I used to feel overwhelmed at how much I didn’t know, so overwhelmed that I allowed something positive like learning & evolving to become a negative thing. Be conscious of your perspective as you have the power to make a negative a positive and a positive a negative just with your mindset. You’re only out of options if you think you are and your back is only against the wall if you think it is. At one point, I almost signed a horrible deal that consisted of giving away 30% equity in my company because I felt overwhelmed with my lack of progress and lack of resources. I had become desperate because all I saw was what I didn’t have. My perspective and lack of patience almost caused me to make a decision that would later be damaging to my company. While I came to my senses and realized I was about to enter a bad deal, more importantly, I realized that I almost allowed my negative perspective to impact my business decisions and forever impact the future of HerHeadquarters. Never forget that you can bounce back from anything and always be aware of how much weight your prospective carries.

You’re No Good on E

I have a PhD in being hard on myself, at one point my self-discipline became unhealthy. I became so ‘disciplined’ that I crossed over into being unhealthy by not allowing myself to engage in basic human necessities like using the restroom, eating, and sleeping until my work was complete. At the time I thought I was doing what was necessary to be successful: being committed, making sacrifices, and making zero excuses. The result was sleep deprivation, fatigue, constant headaches, becoming irritable, and my quality of work became poor. It took months of this unhealthiness for me to realize that by pushing myself to the limit, I was unintentionally causing harm to my business, my mental health, and my physical health. I was busy from morning until late hours in the night, but I wasn’t productive. I was drained and constantly on E. In order for you to be valuable you have to be sharp, focused, and refreshed. You can only refuel your energy after taking a break and allowing yourself to rest mentally, emotionally, and physically. Give yourself permission to breathe.
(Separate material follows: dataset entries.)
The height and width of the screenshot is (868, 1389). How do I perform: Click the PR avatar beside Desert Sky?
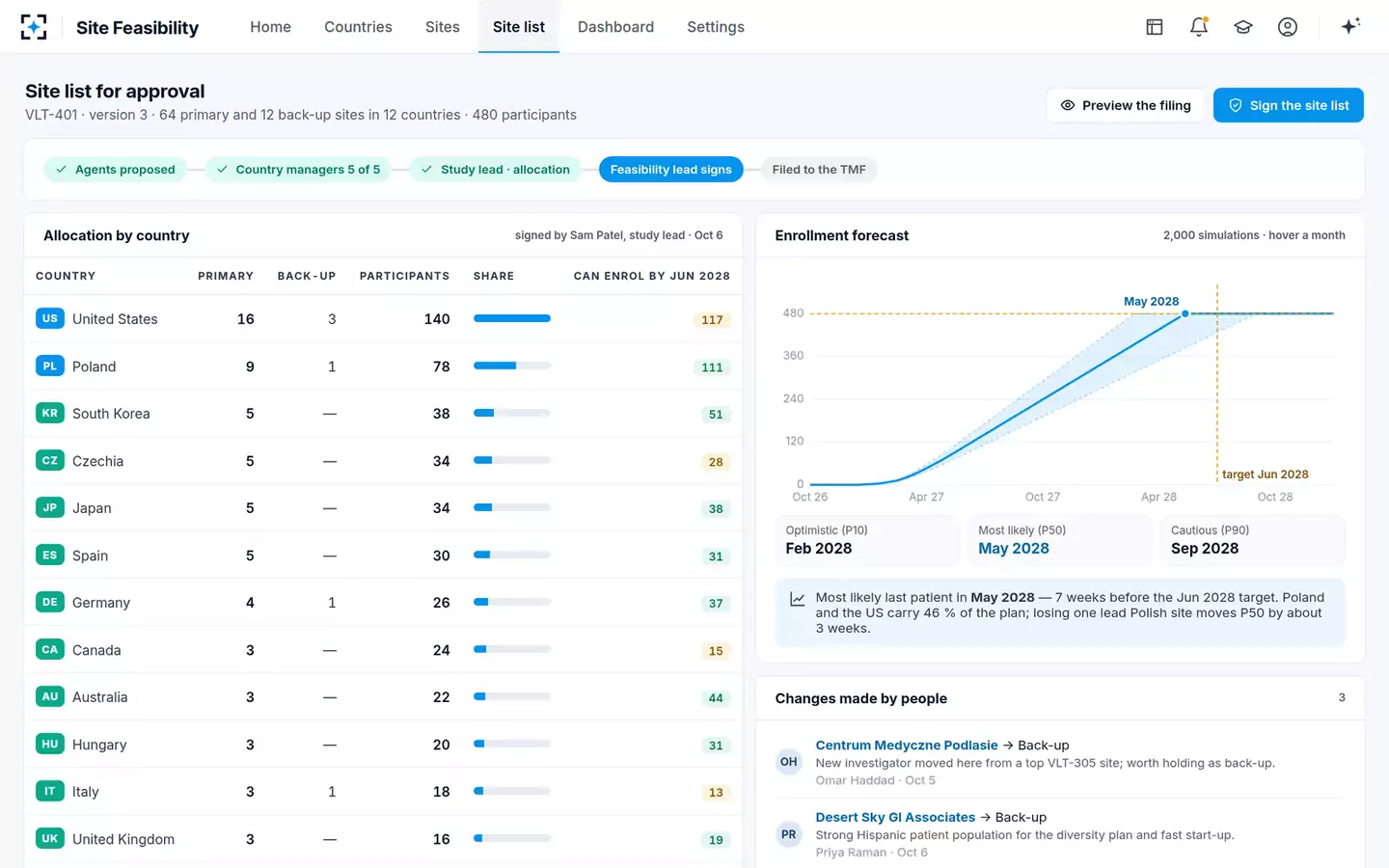[x=789, y=834]
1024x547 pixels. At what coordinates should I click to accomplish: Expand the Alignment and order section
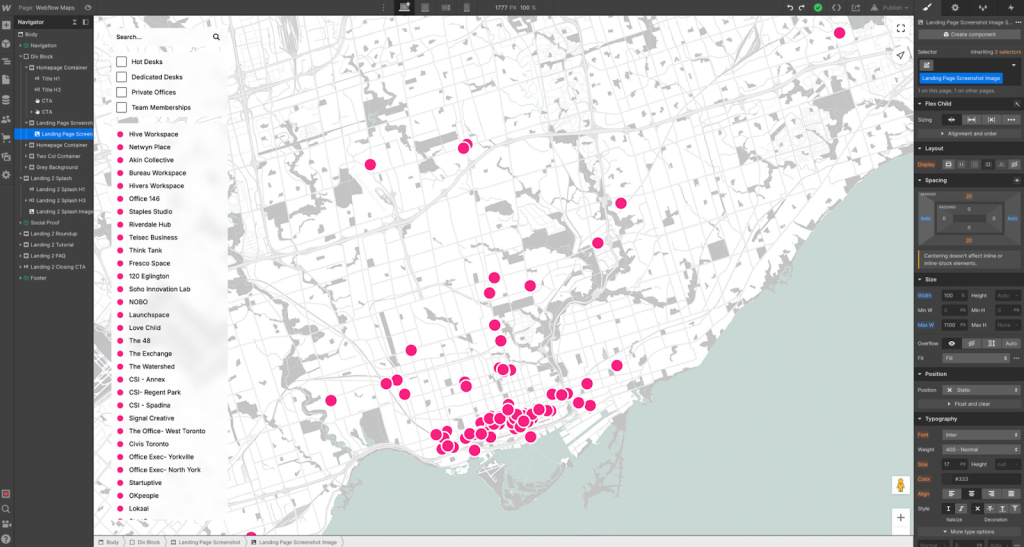pos(968,133)
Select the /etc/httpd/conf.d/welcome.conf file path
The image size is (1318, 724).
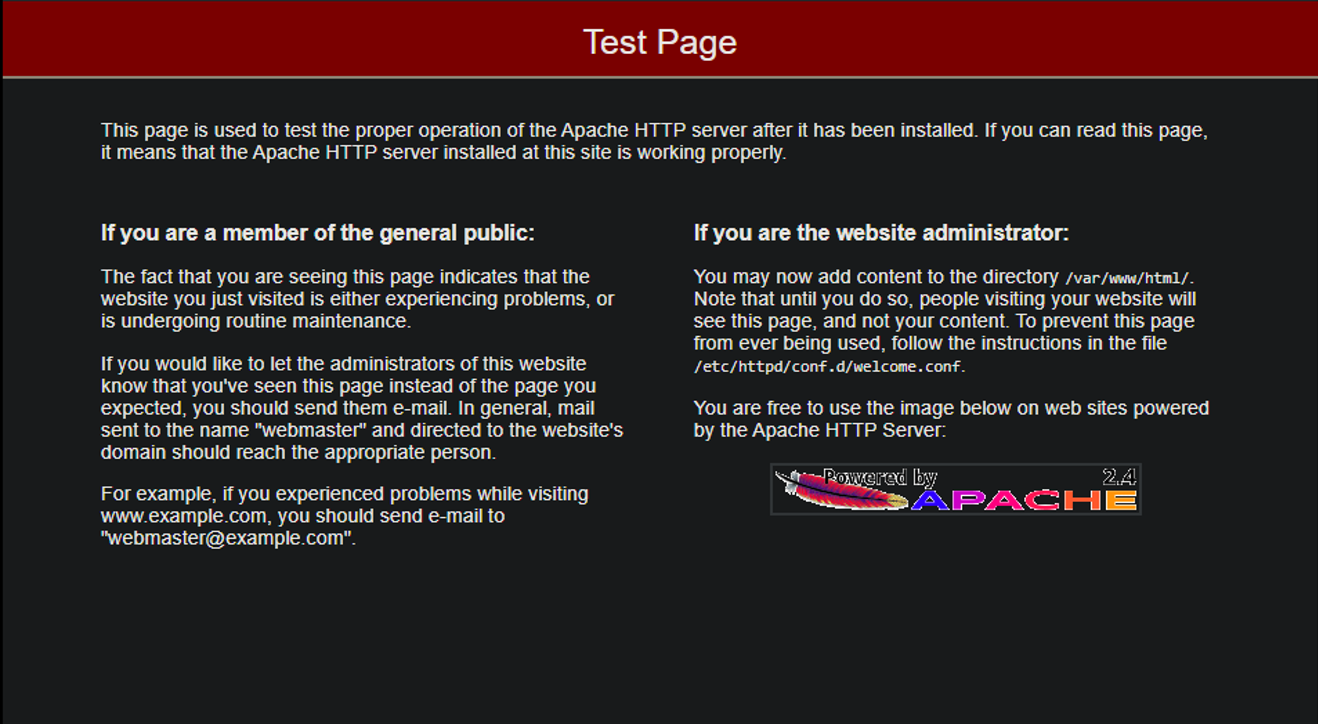pos(828,366)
You are a person of great influence. If you could inspire a movement that would bring the most amount of good to the most amount of people, what would that be? You never know what your idea can trigger. 🙂

A want to inspire of movement of ‘Real Bosses Have Allies’. This movement would change the narrative and image of women who collaborate revealing the true courage, confidence, and strength of women who join forces to become allies through partnerships. I want to reinforce that women who partner are not the underdogs or the struggling business owners. They’re the women determined to dominate and they’re taking their allies with them.

Can you please give us your favorite “Life Lesson Quote”? Can you share how that was relevant to you in your life?

“Behind me is infinite power. Before me is endless possibility. Around me is boundless opportunity. Why should I fear?” — Stella Stuart

I left my full-time job this year to go full-time with HerHeadquarters, at the same time I was about to get married. There was a lot of major transitions in my life going on at the same time, as exciting as it was it was also a little scary and overwhelming. This quote made me feel empowered, strong, and encouraged me to embrace all seasons of life without fear.

Some of the biggest names in Business, VC funding, Sports, and Entertainment read this column. Is there a person in the world, or in the US with whom you would love to have a private breakfast or lunch with, and why? He or she might just see this if we tag them 🙂

There are many women I look up to for various reasons, but lately I’ve had a strong desire to become a master of business strategy. When I think of an expert in this area, I think of Kris Jenner. I’d love to have a private breakfast or lunch with her.